History and exam
Key diagnostic factors
common
presence of risk factors
Key risk factors include age <18 years old, history of asthma and/or wheezing, history of chronic lung disease, and onset of symptoms in late summer or autumn.
wheezing
Enterovirus D68 (EV-D68) infection can lead to asthma exacerbation in patients with a history of asthma. Patients with wheezing related to EV-D68 should be managed according to their asthma action plan. Sudden worsening requiring intensive care support may occur.
Patients with severe unexplained lower respiratory symptoms present typically with wheezing in EV-D68 infection.[38][39]
shortness of breath
Patients may present with shortness of breath, which may be related to an exacerbation of pre-existing asthma. Sudden worsening requiring intensive care support may occur.
uncommon
acute flaccid limb weakness
Mounting evidence suggests a causal relationship between enterovirus D68 and polio-like acute flaccid myelitis.[5][6][7][8][9][10][11][12] Specific findings may be observed on MRI involving the grey matter and often spanning more than one level of the spinal cord.[Figure caption and citation for the preceding image starts]: MRI of the spine showing a T2/STIR hyperintensity restricted to the ventral grey matter of the cervical and thoracic spinal cord in a child with acute flaccid myelitis.From the collection of Neil Friedman, MBChB, Center for Pediatric Neurology, Cleveland Clinic, Cleveland, Ohio [Citation ends].
A key component of the case definition for acute flaccid myelitis.[41]
Other diagnostic factors
common
rhinorrhoea
Most individuals infected have mild symptoms such as runny nose.
cough
Most individuals infected have mild symptoms such as cough.
sneezing
Most individuals infected have mild symptoms such as sneezing.
muscle aches
Many patients also report having muscle aches.
fever
Some patients present with fever. In one study, 48% of enterovirus D68 (EV-D68)-positive patients admitted to hospital had fever.[18]
Risk factors
strong
<18 years of age
Most patients requiring medical treatment are children.[1][2] During the large EV-D68 outbreak that occurred in the US during 2014, most hospitalised patients were children.[18]

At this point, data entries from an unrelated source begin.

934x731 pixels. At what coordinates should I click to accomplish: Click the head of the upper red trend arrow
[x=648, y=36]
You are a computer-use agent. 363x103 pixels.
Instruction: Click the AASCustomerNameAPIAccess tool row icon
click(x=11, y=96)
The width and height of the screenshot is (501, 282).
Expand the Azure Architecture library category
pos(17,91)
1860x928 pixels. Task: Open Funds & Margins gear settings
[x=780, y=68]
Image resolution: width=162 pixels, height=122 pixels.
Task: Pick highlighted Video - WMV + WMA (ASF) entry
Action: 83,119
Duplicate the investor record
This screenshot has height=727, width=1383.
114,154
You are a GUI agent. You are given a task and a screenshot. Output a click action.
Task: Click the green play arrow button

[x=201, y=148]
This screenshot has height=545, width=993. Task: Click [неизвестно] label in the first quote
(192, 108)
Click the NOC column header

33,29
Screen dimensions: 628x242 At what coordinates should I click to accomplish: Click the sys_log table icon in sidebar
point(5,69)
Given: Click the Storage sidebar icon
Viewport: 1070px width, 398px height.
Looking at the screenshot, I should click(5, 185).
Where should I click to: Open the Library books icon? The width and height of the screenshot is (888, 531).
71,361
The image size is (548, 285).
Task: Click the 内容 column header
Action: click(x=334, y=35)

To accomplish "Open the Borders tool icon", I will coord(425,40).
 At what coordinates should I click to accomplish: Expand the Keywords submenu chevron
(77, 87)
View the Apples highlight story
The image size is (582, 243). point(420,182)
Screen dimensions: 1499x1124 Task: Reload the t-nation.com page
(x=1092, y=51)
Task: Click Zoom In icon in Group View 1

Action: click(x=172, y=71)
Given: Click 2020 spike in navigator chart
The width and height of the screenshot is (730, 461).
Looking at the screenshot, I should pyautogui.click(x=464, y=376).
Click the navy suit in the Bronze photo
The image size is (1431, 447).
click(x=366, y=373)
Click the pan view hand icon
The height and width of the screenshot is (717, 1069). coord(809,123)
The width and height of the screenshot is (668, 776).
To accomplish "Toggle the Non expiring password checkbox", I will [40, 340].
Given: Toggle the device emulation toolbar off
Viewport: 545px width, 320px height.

Serological studies suggest that most adults have antibodies against EV-D68. This immunity probably affords protection against severe disease.[22]
history of asthma, wheezing
history of chronic lung disease
late summer or autumn
EV-D68 may have a seasonal occurrence, with outbreaks reported in the late summer and autumn.
Healthcare providers seeing an increase in patients with asthma exacerbation not caused by respiratory syncytial virus or influenza should consider EV-D68.